MI POA?

hello, everyone, good morning,
i have a case here, patient came at night, with sob, mild resp failure, ER found pna, Cardiac enzyme at night of day one was negative, and day 2morning, troponin elevated, cardiac consult done, stated MI.
i am not sure if MI should be the pdx.

thanks all in advance!

Comments

  • Sounds like, based on the little you have, that it developed after admission. If the PNA was the reason for the admission, you could take the MI as a secondary dx/MCC.

    I think you need more than just the ER record and a cardiac consult to determine what the reason for admission was. What is the attending saying? SOB and respiratory problems can result from either respiratory or cardiac causes. You need more documentation and then if it's unclear, you could query as to whether the MI was the principal diagnosis, although it seems unlikely if the first troponins were negative. However, of course, if the final decision as to principal diagnosis goes into the circulatory MDC, the MI, even if not pdx, will drive the DRG as long as it stays medical and not surgical.

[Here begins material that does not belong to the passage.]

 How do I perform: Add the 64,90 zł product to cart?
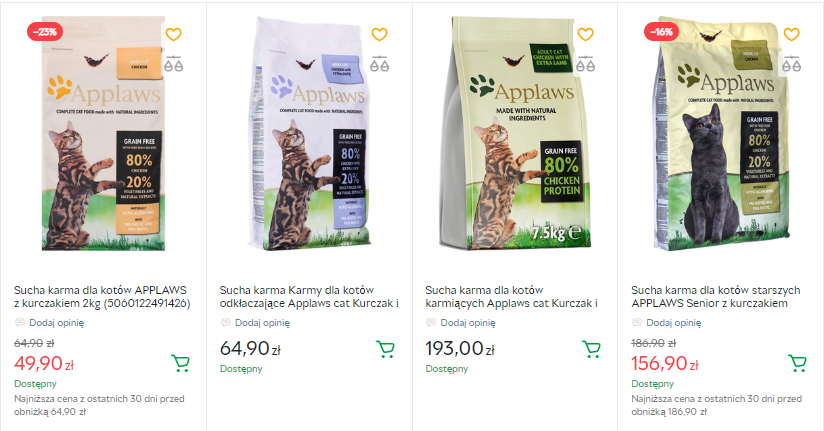(x=386, y=349)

    You don't have to try to outrun your physicians to the diagnosis. :)

    Renee


    Linda Renee Brown, RN, CCRN, CCDS
    Certified Clinical Documentation Specialist
    Banner Good Samaritan Medical Center
  • edited May 2016
    Hi,
    I think you would definitely have to get a POA determination from the doctor in order to use the AMI as Pdx. It is possible that the MI was so recent that the Trop I didn't bump as of the 1st test (NIH states levels normally rise within 6 hours of MI). If it is determined that the MI was POA, then it could be used as the Pdx.
  • edited May 2016
    Mei,

    Do you have any other indicators for MI?
    (EKG changes?)

    If you have other indicators you could query for POA status.

    Charlene
  • edited May 2016
    Thanks for reply, I have very little in the record, no mention any chest pain or others in progress note and nursing notes, er notes, no EKG at the first day, only sob, and mild resp failure, pna, I will definitely try to talk with the attending to get clarifications, thank you guys for all the helps!!!!
  • edited May 2016
    Another factor to think about -- sometimes individuals with Sepsis will have a troponin leak (not an MI due to CAD, something our cardiologists will differentiate between....ie, was it a type II MI, or a troponin leak secondary to various chemicals released related to the sepsis process). Are there clinical indicators for sepsis? You do have the infection, as well as 2 organ systems affected (cardiac & mild resp failure).

    Don
  • edited May 2016
    Has the Pneumonia been established as a diagnosis? Could the patient have been in heart failure from the MI?

    I agree you may have to let this one unfold just a bit more to establish the POA. I would just ask the physician to clear up the events.